■ SOURCE:
:::

Imagine you are standing at the centre C of a circle. Stretch your arms so that they are at a certain angle. Let your arms intersect the circle at A, B. The distance between your arm ends must be the length of chord AB. Now let the floor rotate magically. You start rotating (say clockwise) about C. Don’t change the angle your arms make! At some point your left arm meets point E.
Where will your right hand be? It should be at D, should it not? That is because we assumed that angles ACB and DCF are equal, and you have not moved your hands. The distance between the ends of your arms must be the length of DE as well. Let us now explain why this is true.

Theorem 3: Chords of a circle that subtend equal angles at the centre are equal., Let us draw the figure, as in Fig. 5.11.

Fig. 5.11

Given: ∠ACB = ∠DCE.
To show: AB = ED.
Why is this true? We see that AC = BC = the radius of the circle. Likewise, EC = DC = the radius. So, AC = DC and BC = EC.
Since, ∠ACB = ∠DCE, by the SAS congruence, ∆ACB ≅ ∆DCE. Hence, AB = ED.

EXERCISE SET 5.2

1. Show that the triangle formed by a chord and the centre of the circle is isosceles.
2. Show that if two such isosceles triangles (occurring in the previous question) have equal base length, they are congruent to each other. AB = ED.

5.5 Midpoints and Perpendicular Bisectors of Chords

We will explore more properties of chords. Do we get something special when we draw a line segment from the centre of a circle to the midpoint of a chord? What if we draw the perpendicular bisector of a chord? Does it pass through a special point?

:::

■ DATASET CONTENT:
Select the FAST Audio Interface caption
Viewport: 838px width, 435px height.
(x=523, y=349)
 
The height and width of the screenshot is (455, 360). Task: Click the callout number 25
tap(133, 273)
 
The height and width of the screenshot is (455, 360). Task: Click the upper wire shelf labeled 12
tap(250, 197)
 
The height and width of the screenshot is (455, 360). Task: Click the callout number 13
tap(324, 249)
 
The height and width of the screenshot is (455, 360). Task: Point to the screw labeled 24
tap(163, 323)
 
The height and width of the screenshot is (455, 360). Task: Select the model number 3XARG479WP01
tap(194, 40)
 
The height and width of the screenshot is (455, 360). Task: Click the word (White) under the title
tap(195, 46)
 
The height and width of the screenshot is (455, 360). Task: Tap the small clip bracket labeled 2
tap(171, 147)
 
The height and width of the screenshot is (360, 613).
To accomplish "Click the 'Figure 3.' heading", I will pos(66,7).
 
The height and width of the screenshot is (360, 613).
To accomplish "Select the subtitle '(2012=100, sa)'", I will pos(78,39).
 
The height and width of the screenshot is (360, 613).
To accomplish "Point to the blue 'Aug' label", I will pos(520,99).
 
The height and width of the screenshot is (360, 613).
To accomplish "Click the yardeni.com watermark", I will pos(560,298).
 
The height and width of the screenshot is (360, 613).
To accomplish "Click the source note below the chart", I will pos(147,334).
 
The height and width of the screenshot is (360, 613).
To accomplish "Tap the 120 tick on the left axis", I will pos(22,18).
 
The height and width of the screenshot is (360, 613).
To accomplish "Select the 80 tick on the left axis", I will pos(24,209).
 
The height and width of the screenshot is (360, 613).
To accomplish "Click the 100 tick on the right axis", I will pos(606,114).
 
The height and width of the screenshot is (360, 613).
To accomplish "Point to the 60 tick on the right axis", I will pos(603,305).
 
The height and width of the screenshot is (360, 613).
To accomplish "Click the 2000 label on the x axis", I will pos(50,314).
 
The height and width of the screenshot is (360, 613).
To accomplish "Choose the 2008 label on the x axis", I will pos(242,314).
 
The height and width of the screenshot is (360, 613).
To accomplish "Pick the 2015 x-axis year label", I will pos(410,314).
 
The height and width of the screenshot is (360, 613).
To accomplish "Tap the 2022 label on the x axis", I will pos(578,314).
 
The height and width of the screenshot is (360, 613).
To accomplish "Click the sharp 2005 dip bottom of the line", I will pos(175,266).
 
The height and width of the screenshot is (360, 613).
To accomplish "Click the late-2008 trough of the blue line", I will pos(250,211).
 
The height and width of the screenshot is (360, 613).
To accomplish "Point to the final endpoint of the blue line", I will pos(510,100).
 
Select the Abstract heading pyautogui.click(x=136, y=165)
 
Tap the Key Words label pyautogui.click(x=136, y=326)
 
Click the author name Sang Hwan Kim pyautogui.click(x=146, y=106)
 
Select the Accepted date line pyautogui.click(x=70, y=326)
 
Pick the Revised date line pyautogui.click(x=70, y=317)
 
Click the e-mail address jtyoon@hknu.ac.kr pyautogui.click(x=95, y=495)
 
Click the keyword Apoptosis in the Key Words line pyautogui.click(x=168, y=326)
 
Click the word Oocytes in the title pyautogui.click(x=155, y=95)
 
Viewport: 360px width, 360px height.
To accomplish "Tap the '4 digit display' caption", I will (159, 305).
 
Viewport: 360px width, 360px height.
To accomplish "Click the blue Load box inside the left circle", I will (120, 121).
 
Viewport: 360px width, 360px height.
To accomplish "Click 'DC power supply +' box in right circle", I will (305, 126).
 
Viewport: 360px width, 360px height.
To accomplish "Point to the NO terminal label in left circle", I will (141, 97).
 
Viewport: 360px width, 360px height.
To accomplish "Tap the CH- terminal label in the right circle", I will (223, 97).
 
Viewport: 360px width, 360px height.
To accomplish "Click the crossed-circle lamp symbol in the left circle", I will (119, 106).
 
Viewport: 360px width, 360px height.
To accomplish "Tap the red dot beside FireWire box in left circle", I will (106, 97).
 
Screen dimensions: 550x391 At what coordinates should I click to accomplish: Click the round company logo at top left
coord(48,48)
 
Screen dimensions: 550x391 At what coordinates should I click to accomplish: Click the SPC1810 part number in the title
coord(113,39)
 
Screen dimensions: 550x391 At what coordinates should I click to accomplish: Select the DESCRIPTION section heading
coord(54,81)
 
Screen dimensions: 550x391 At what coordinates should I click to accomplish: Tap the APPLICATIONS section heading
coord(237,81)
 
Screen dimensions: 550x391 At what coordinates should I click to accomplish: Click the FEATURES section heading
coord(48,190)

:::

■ SET TASKS:
1 - Answer these from the chord passage:
(a) In the arm exercise, which direction of rotation is given as an example?
(b) Which congruence rule is used to show that ∆ACB ≅ ∆DCE?
(c) What is the title of section 5.5?
2 - Reproduce the chord passage word for word, between "Theorem 3: Chords" and "circle is isosceles.", inclusive.

■ RESULTS OF THE TASKS:
1 -
(a) Clockwise
(b) SAS
(c) Midpoints and Perpendicular Bisectors of Chords

2 -
Theorem 3: Chords of a circle that subtend equal angles at the centre are equal., Let us draw the figure, as in Fig. 5.11.

Fig. 5.11

Given: ∠ACB = ∠DCE.
To show: AB = ED.
Why is this true? We see that AC = BC = the radius of the circle. Likewise, EC = DC = the radius. So, AC = DC and BC = EC.
Since, ∠ACB = ∠DCE, by the SAS congruence, ∆ACB ≅ ∆DCE. Hence, AB = ED.

EXERCISE SET 5.2

1. Show that the triangle formed by a chord and the centre of the circle is isosceles.